As this is an issue that I have struggled with for some time now, I write this blog post to ask for advice, guidance, and the perspective of others - so please chime in with comments.
It seems to be the bane of existence for those familiar with climate change science - the person who posts on Facebook or Twitter, or who boldly asserts in the classroom or office, "it was a record low in X city, Y state today - suuuurrreeee global warming is real. And there's been record snowfall to boot!" These types of misunderstandings of climate change science have resulted in a shift from "global warming" terminology to "global weirding" or "climate change" - a recognition that though the earth's overall temperature will increase over time, climatic conditions will be quite variable in any given location.
Stephen Colbert has parodied this thought process quite well in the following video:
When people make comments that cold weather days must disprove global warming, Colbert quips, "Folks, that is simple observational research: whatever just happened is the only thing that is happening . . . [Currently] it is dark outside. Now based on this latest data, we can only assume that the sun has been destroyed. The world has plunged into total darkness. Soon all our crops will die and it's only a matter of time before the mole people emerge from the center of the earth to enslave us in forever night....thanks a lot Al Gore."
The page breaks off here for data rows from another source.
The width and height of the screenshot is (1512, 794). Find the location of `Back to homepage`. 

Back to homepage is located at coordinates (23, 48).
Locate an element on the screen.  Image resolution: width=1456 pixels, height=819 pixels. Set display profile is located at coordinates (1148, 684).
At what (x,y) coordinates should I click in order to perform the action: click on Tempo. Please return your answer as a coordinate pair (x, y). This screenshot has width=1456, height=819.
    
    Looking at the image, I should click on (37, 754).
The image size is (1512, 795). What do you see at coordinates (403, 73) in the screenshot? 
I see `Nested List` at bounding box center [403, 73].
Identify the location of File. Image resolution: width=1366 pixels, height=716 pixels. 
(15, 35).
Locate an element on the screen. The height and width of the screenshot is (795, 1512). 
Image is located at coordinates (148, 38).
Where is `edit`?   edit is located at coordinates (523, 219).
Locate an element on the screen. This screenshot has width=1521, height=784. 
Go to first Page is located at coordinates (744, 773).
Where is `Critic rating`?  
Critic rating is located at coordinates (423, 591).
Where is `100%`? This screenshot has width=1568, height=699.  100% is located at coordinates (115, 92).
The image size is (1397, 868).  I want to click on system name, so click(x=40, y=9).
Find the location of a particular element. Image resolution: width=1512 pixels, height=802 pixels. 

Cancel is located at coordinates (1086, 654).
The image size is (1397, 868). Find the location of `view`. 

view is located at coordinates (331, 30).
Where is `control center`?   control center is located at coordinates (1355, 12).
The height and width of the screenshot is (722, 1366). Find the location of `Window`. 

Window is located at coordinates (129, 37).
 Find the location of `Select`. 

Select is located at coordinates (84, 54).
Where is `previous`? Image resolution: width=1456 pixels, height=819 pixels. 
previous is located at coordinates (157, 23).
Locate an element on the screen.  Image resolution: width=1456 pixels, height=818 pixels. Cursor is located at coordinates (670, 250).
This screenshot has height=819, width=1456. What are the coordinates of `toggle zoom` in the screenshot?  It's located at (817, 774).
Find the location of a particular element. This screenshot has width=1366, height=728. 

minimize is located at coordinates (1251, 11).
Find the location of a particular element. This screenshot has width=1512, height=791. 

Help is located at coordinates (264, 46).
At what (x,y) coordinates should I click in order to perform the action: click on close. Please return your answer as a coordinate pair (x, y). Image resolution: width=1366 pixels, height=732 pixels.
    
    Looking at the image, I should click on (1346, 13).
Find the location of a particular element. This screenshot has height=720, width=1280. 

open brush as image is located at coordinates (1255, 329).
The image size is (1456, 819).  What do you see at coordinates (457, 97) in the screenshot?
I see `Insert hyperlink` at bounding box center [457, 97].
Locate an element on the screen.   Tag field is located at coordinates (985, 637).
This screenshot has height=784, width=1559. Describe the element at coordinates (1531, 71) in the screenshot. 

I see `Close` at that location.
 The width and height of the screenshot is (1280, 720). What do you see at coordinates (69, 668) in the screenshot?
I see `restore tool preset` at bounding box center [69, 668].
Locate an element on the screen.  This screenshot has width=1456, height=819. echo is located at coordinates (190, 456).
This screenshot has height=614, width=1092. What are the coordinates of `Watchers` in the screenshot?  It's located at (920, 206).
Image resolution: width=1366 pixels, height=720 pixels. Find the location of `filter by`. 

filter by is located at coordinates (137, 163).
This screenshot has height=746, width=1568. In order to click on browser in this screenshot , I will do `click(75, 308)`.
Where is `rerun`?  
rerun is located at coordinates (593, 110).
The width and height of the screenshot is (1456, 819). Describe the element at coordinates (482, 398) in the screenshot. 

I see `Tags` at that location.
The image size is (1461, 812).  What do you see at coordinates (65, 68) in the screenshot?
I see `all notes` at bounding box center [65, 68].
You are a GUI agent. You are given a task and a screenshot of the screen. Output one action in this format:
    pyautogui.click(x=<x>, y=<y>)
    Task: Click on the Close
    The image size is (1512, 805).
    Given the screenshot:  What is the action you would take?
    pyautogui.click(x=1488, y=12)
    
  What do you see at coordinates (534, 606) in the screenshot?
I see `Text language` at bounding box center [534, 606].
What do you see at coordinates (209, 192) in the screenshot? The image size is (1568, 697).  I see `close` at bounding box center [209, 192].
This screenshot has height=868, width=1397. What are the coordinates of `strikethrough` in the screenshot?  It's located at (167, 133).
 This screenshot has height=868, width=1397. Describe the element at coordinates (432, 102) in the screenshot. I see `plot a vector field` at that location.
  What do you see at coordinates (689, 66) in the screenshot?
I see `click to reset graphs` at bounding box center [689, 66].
Even though I agree with the silliness of such arguments, I cannot help but wonder what our responsibility is as educators, scientists, and other professionals in the field when it comes to isolated weather events that appear to support "our" position. Over the course of this summer I have seen numerous posts on Twitter and various news articles and blog posts from both environmental groups and professionals asserting what essentially sounds a lot like "See! Record heat! Climate change is real!" Also, I saw even more posts, and some articles, during recent Hurricane Irene that seemed to highlight this one hurricane event as proof of climate change. Don't get me wrong - I certainly trust the statistics on warming trends and increased hurricane frequency and intensity over the last few decades. There is little doubt that those trends reinforce and form part of the foundation of climate change science. But my question is more about framing the issue. It is really hard for me to criticize someone for arguing that cold weather events disprove global warming, and then turn around and say that a single hurricane or a hot month of July support my "position." This is despite the fact that some may say "well sure, of course it is ok to do just that, because we are right. The data is on our side. So of course it is ok to point to these events as proof." That may very well be true, but something about that approach just doesn't feel right. I think it may be one of those arguments we should consider dropping so as not to allow the delivery of the message to disrupt or confuse the message itself.
In the end, I believe that if those pointing out the reality of climate change do not want to sound exactly like those they criticize, it might be in our best interest to not use hyperbolic sounding arguments based upon isolated weather events. And trust me, this is hard for me - I like hyperbole. But maybe we should stick to the whole story, and not just parts of it? What are your thoughts?